### REQUIRED ACTION
The required output is the exact text of the lines from the line containing "The image size is (1372, 889)." through the final line below, inclusive, without pictures.

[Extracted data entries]
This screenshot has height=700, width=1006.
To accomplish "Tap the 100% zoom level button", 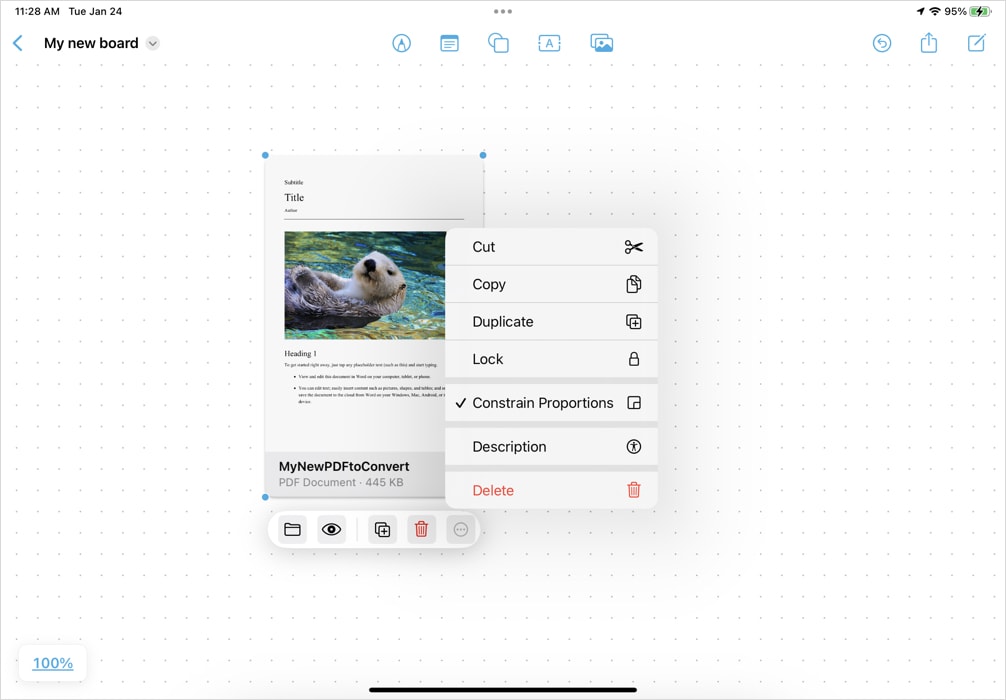I will [52, 663].
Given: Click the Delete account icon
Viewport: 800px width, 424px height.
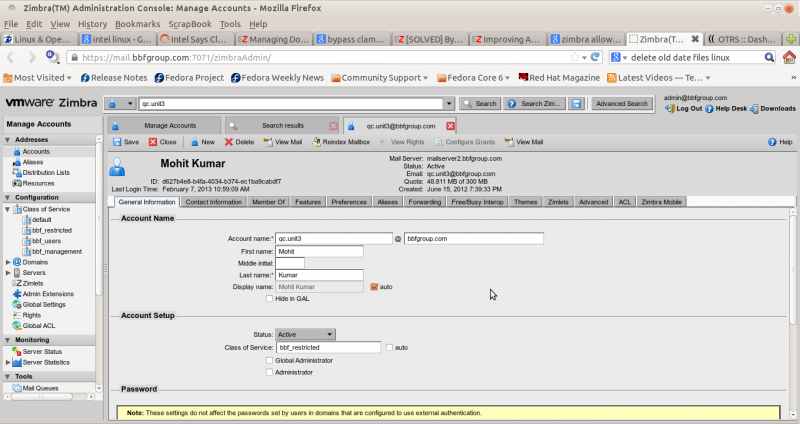Looking at the screenshot, I should pyautogui.click(x=229, y=142).
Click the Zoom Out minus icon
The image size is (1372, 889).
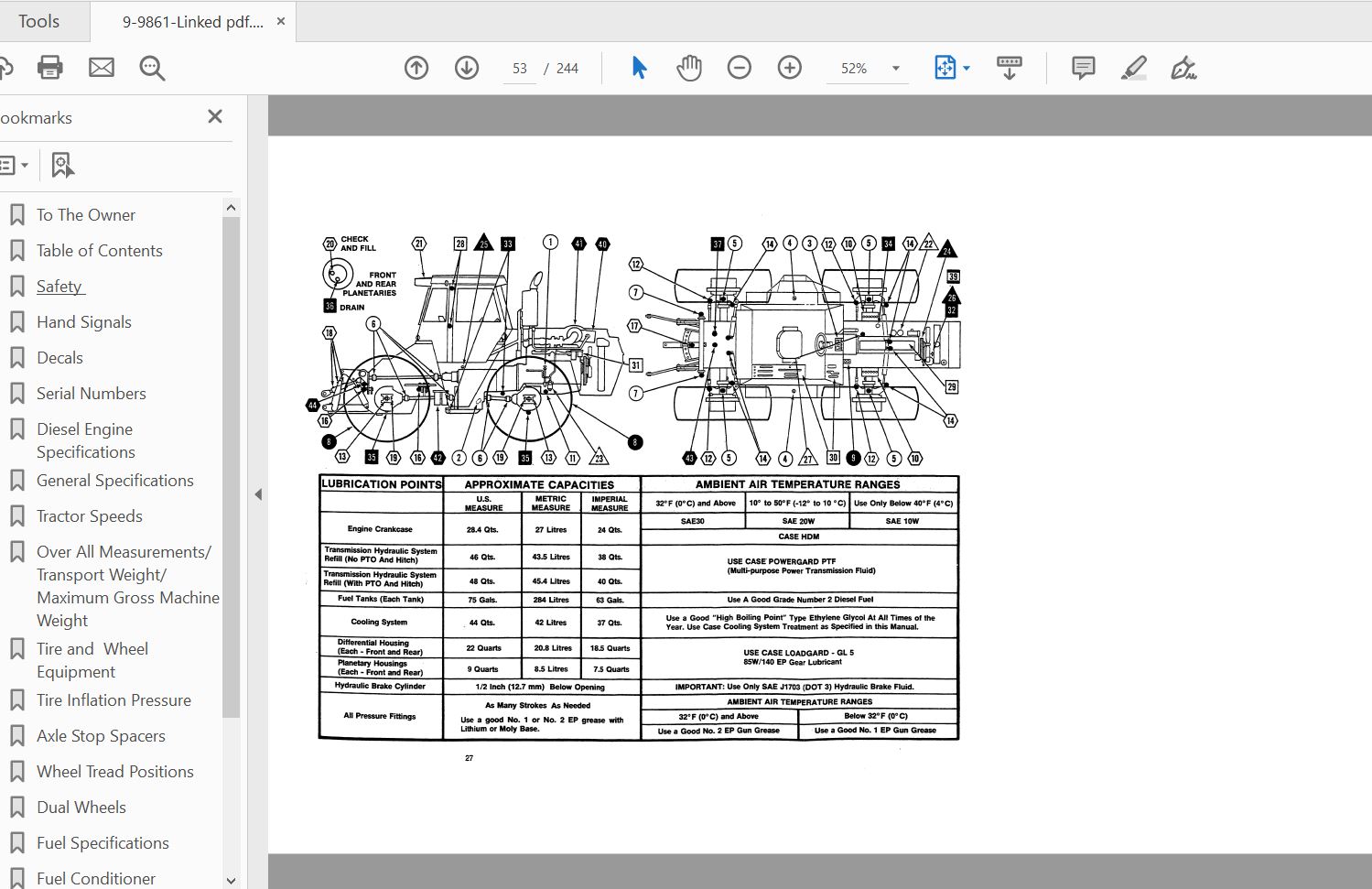pos(739,67)
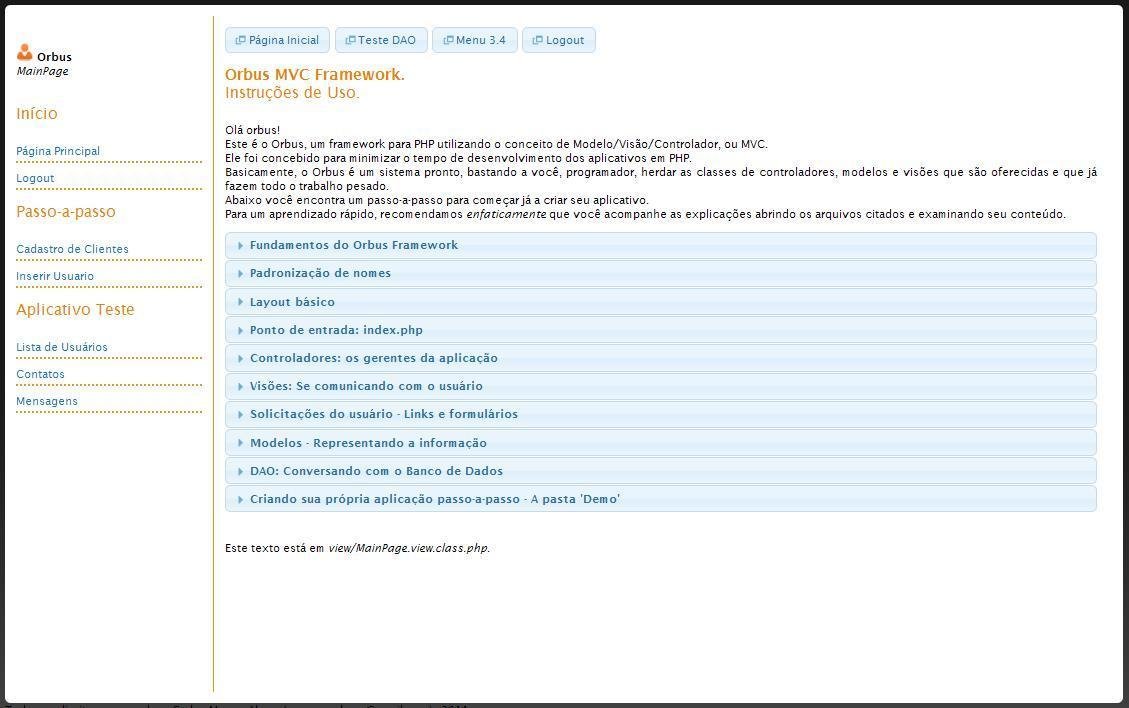Screen dimensions: 1129x708
Task: Open the Cadastro de Clientes link
Action: click(x=71, y=248)
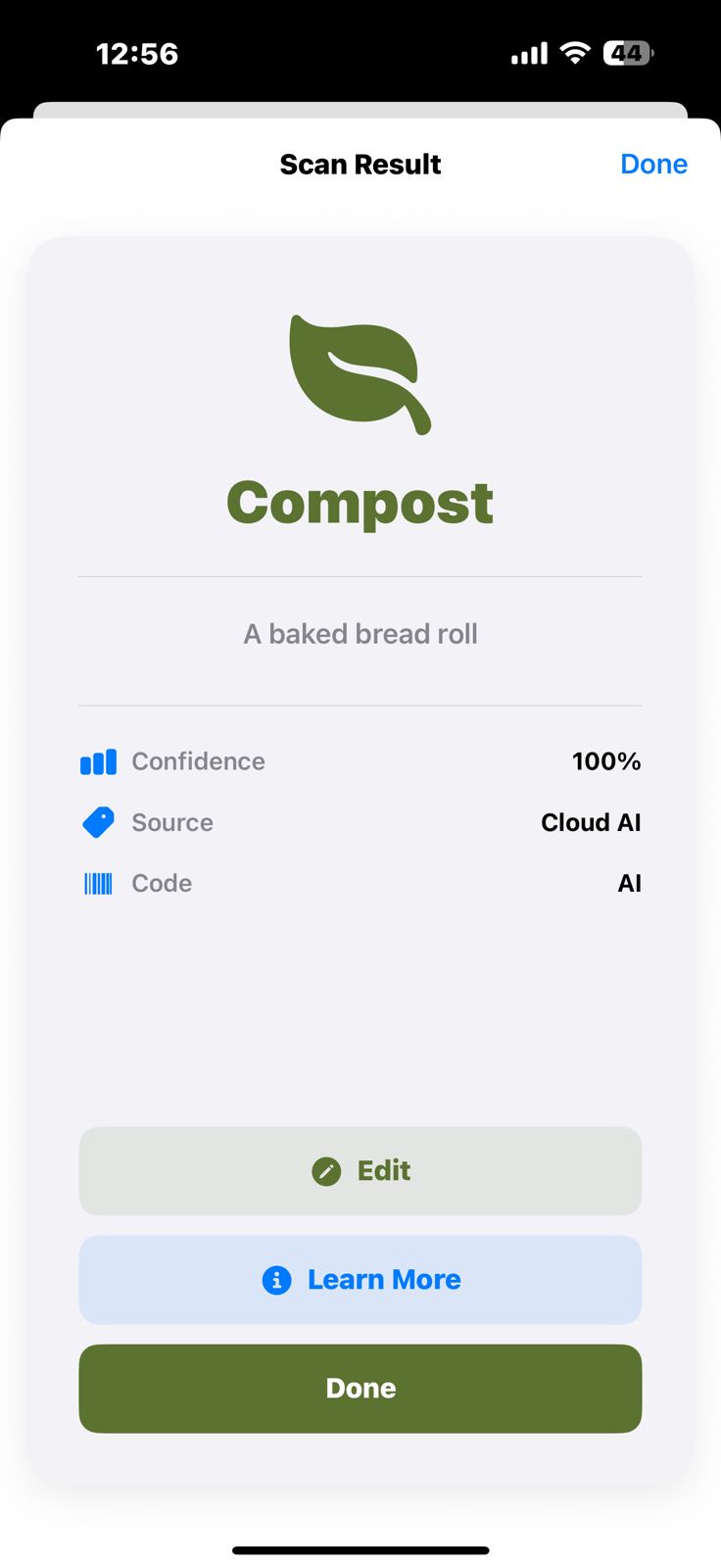
Task: Click the blue Source tag icon
Action: 98,822
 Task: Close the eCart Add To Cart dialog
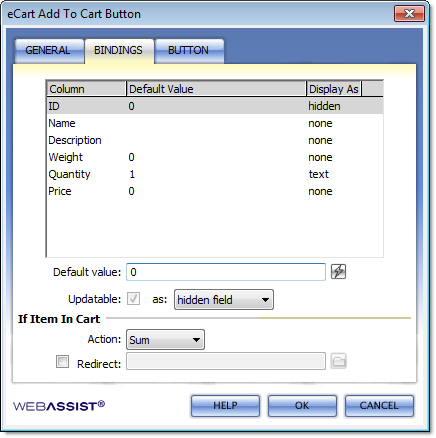(x=409, y=14)
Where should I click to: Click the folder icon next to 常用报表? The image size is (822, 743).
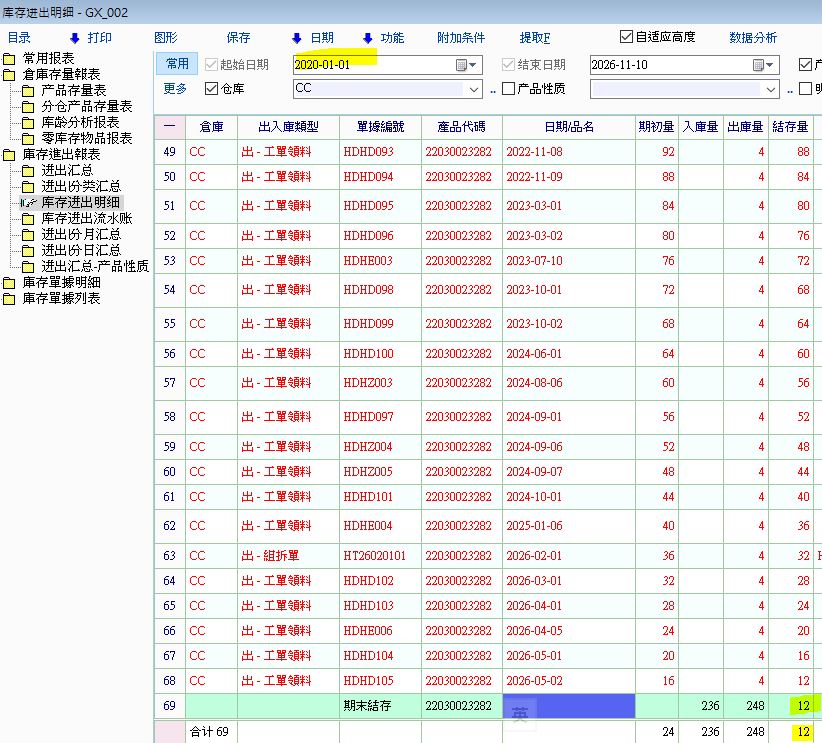[x=10, y=59]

### WRITTEN ANSWER
The image size is (1372, 889).
pos(739,67)
Screen dimensions: 1129x708
Task: Open the Cadastro de Clientes link
Action: click(x=71, y=248)
Task: Click the blue Source tag icon
Action: 98,822
 Task: Close the eCart Add To Cart dialog
(x=409, y=14)
Where should I click to: Click the folder icon next to 常用报表? The image size is (822, 743).
[x=10, y=59]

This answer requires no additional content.